Bedeutet im Klartext, dass die KI umgehend das passende Klatschgeräusch findet, wenn sie ein Foto von klatschenden Händen zu Gesicht bekommt. In Anbetracht der mangelhaft oder überhaupt nicht klassifizierten Daten im Internet wittert Google hier nicht von ungefähr einen Meilenstein des technischen Fortschritts.

Spiele als willkommene Herausforderung

Zu den weltweit beliebtesten Kartenspielen gehört Blackjack. Beinahe jedem ist es ein Begriff, die allerwenigsten vermögen es aber zu spielen. Dabei ist die Sache rasch erklärt. Spieler und Croupier erhalten erst je 2 Karten. In Abhängigkeit der Punktzahl entscheidet sich der Spieler sodann für eine weitere Karte, um möglichst nahe an die 21 heranzukommen oder wenigstens eine höhere Punktzahl als der Croupier zu haben. Schiesst er übers Ziel von 21 hinaus, hat er automatisch verloren. Was auf den ersten Blick recht simpel anmutet, bedarf durchaus der Übung und Erfahrung. Es gebietet die Vernunft, sich bei Online-Casinos über die einschlägigen Strategien schlauzumachen.

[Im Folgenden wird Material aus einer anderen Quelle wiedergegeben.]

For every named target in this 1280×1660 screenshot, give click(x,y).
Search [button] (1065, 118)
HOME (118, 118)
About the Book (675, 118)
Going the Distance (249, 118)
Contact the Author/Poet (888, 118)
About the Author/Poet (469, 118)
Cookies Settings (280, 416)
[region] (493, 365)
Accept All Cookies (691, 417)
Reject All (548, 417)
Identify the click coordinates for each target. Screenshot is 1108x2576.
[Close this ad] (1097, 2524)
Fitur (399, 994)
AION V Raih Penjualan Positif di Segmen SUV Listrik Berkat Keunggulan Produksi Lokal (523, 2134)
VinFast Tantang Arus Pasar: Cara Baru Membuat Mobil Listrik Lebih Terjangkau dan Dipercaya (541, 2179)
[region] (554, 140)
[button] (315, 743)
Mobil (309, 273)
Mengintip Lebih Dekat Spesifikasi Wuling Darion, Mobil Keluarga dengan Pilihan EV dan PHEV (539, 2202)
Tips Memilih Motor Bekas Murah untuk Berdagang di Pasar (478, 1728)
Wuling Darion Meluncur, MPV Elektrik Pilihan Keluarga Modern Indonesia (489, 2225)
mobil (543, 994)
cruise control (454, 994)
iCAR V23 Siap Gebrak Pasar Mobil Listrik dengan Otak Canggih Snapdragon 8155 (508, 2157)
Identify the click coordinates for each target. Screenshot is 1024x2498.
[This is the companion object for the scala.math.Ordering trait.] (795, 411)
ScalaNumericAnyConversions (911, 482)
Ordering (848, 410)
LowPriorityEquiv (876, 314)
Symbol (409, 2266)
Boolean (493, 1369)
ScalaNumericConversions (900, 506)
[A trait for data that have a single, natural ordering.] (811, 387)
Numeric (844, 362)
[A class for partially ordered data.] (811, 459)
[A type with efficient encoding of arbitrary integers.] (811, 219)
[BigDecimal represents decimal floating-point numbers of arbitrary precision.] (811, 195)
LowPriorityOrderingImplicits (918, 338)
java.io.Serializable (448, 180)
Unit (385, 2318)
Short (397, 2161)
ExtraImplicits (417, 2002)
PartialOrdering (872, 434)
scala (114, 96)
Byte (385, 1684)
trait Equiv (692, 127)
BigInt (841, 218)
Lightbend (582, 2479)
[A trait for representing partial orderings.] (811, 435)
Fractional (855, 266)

Auch wenn mit Blackjack im Allgemeinen die "Hit and Stand"-Strategie assoziiert wird, sich der Spieler also schlicht dazu entscheidet, eine weitere Karte zu ziehen oder nicht, erhöhen sich die Erfolgschancen durch die strategische Vielfalt im Sinne von Surrender, Pair Splitting und Doubling Down. Allerdings besteht ebenso die Möglichkeit, sich der künstlichen Intelligenz des Blackjack-Rechners zu bedienen. Mit ihm ist es ein Leichtes, die richtige strategische Entscheidung zu treffen. Er rät zu Stand, Hit, Split oder Double Down und prognostiziert die Gewinnchance. Sein Erfolgsgeheimnis ist die Strategietabelle, die auf das Jahr 1958 zurückgeht und jedem Blackjack-Spieler bestens vertraut ist.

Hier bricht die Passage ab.